On endomorphism universality of sparse graph classes

TL;DR

This paper proves that every commutative idempotent monoid can be realized as the endomorphism monoid of a subcubic graph, and explores limitations of such representations within minor-closed classes, with implications for graph classes and monoid representations.

Contribution

It establishes the universality of subcubic graphs for commutative idempotent monoids and explores constraints on representing monoids within minor-closed graph classes.

Findings

Every commutative idempotent monoid is the endomorphism monoid of a subcubic graph.

No class excluding a minor can have all commutative idempotent monoids as endomorphism monoids.

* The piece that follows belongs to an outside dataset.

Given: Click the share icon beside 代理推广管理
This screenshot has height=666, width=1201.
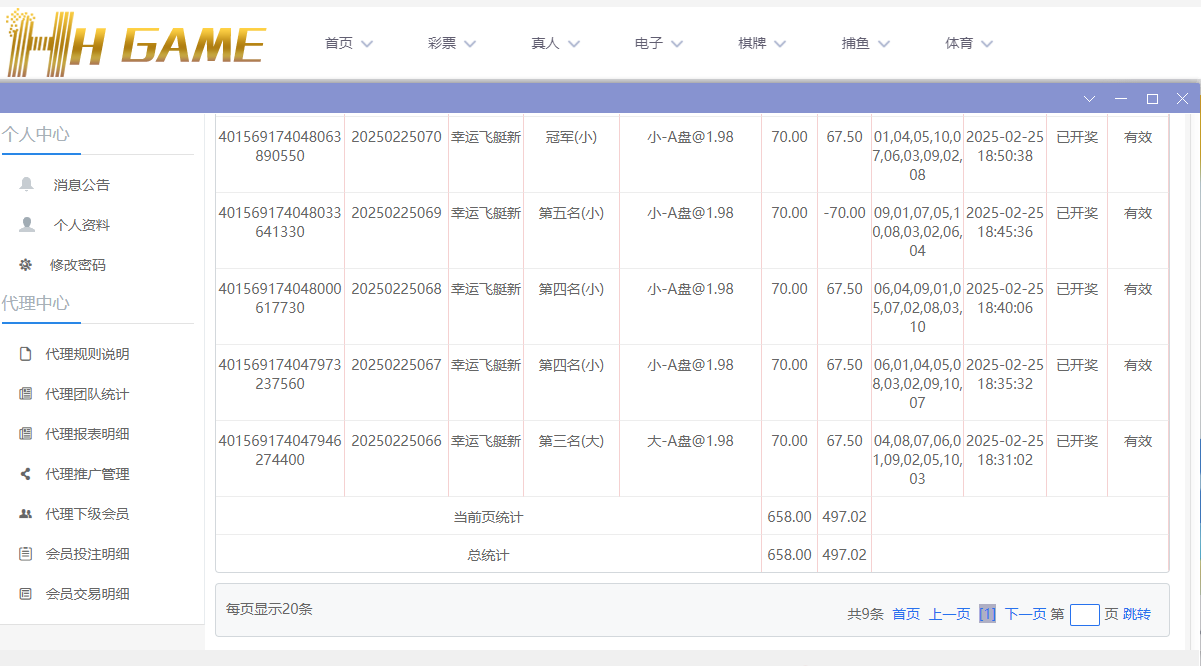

Monoids can be represented by graphs of bounded expansion and bounded degree.

Abstract

We show that every commutative idempotent monoid (a.k.a lattice) is the endomorphism monoid of a subcubic graph. This solves a problem of Babai and Pultr [J. Comb.~Theory, Ser.~B, 1980] and the degree bound is best-possible. On the other hand, we show that no class excluding a minor can have all commutative idempotent monoids among its endomorphism monoids. As a by-product we prove that monoids can be represented by graphs of bounded expansion (reproving a result of Ne\v{s}et\v{r}il and Ossona de Mendez) and $k$-cancellative monoids can be represented by graphs of bounded degree. Finally, we show that not all completely regular monoids can be represented by graphs excluding topological minor (strengthening a result of Babai and Pultr).